I'm a leftist (I'm not even one of the 1970s 'new left' people, if you can believe it), so I bristle at anything that smacks of 'blaming the victim.' Still--while it's become a cliche, the numbers of people who 'vote' on American Idol and Dancing with the Has Beens continue to outpoll any kind of political election. There are lots of good (and bad) reasons why that is, but at a certain point it's time to start pointing fingers.

There's an old adage that people pretty much wind up with the government that they deserve. Is that the problem with American democracy? The old 'lead a horse to water' phenomena? How long must a group of people engage in behavior that can be considered 'dumb ass,' before you can say 'Wow.
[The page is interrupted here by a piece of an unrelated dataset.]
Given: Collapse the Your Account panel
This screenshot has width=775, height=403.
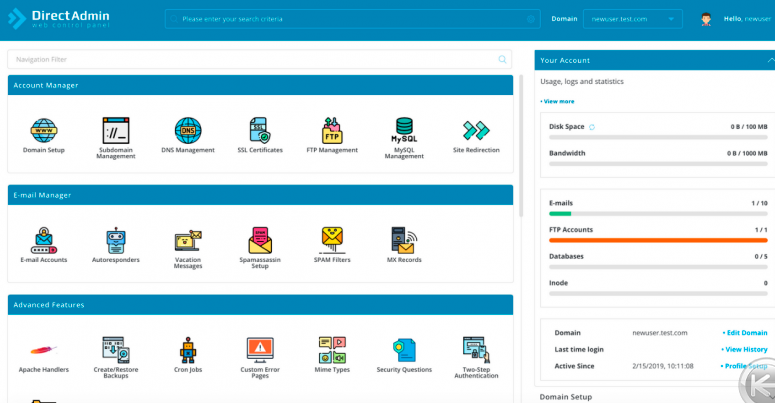Looking at the screenshot, I should (x=757, y=60).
Those people really are dumb asses.' I am saying (in a gross oversimplification) that Americans who are either underserved or uninsured who did not vote for Dennis Kuncinich or Ralph Nader are dumb asses.
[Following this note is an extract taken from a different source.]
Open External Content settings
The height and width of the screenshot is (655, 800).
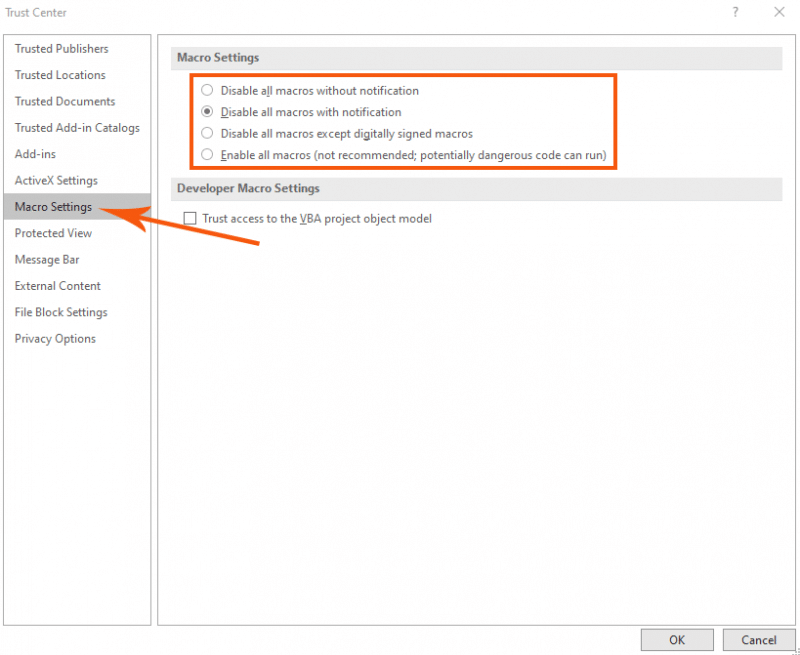coord(56,285)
On the other side of the coin, my parents have United WASP health insurance, and are violently opposed to national health care (I'm not completely clear how they reconcile that belief with their extreme conservative form of christianity, but we pointedly do not discusss it. Come on--we're WASPs). The closest I get to discussing it is when I mention the alarming growth of strains of drug resistant TB, and how MAYBE that's something their own insurance wouldn't be able to help them with....but that goes no where: they refuse to see a connection between their economic interests and seeing lazy ass deadbeat dope heads getting the right medication for TB. So, should I expect the average American Idol voter (discounting all the 'under 18 year olds' who vote for Idol) to pay attention enough to be able to vote their socioeconomic interests?

I guess I do. At some point, that percentage of the population who will pay money to vote for American Idol (but not vote in elections, which with the abolition of poll taxes are 'free') needs to pull their head out of their rear end.
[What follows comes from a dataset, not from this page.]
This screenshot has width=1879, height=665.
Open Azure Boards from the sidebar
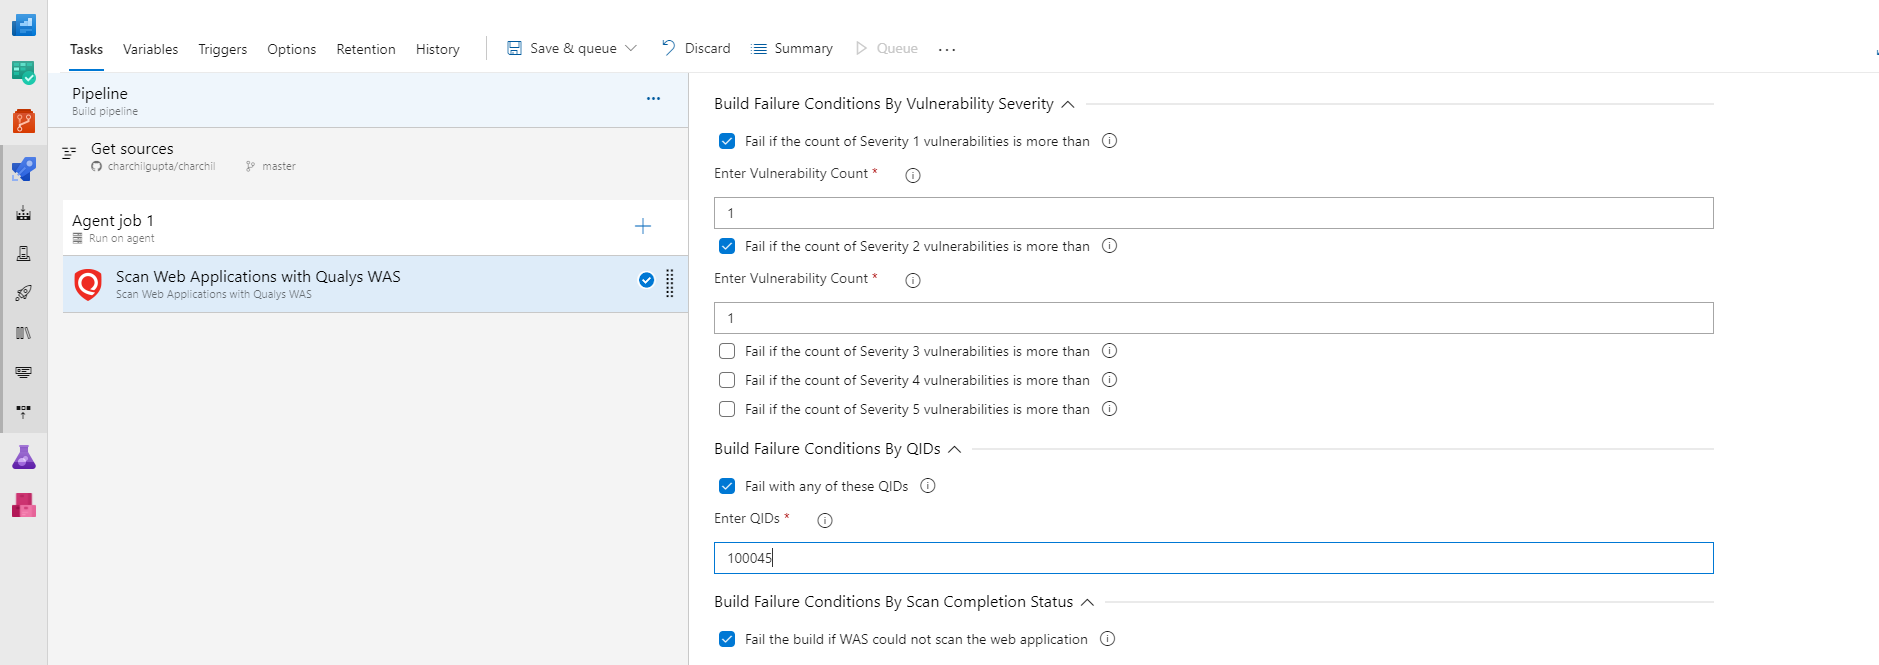(x=23, y=73)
And don't hand me that crap about how 'there's not any difference between candidates.' First, virtually everyone who says that doesn't know squat about the candidates anyway--but if that's your problem, then vote for Bob Barr or Ralph Nader. Don't tell me there's no one out there who reflects your values.

I need to make one more rant on elections, again as an 'old left' ie 'idiot.' For a long time, the US left either avoided electoral politics altogether (because that's 'social fascism'--and I am not making that up), or engaged in campaigns that were sick jokes (like Gus Hall). But back in February 1917, when the Tsar's government collapsed, Lenin was in Switzerland. There's lots of reasons why Lenin was organizing there (e.g. a Marxist view of the evolution of economic systems, where socialism follows capitalism--1917 Russia being largely agarian, the 'socialist revoltion' can't happen there....), but the point is, Lenin was trying to build his revolution in a nation and a forum that he thought was the most productive.

What would be the most 'productive' strategy to organize real political change, not just in the US, but in the world? I would suggest getting a truly representative number of Americans to actually vote their pockbooks.

Just how to do that, though, I have no idea. But I am open to suggestions.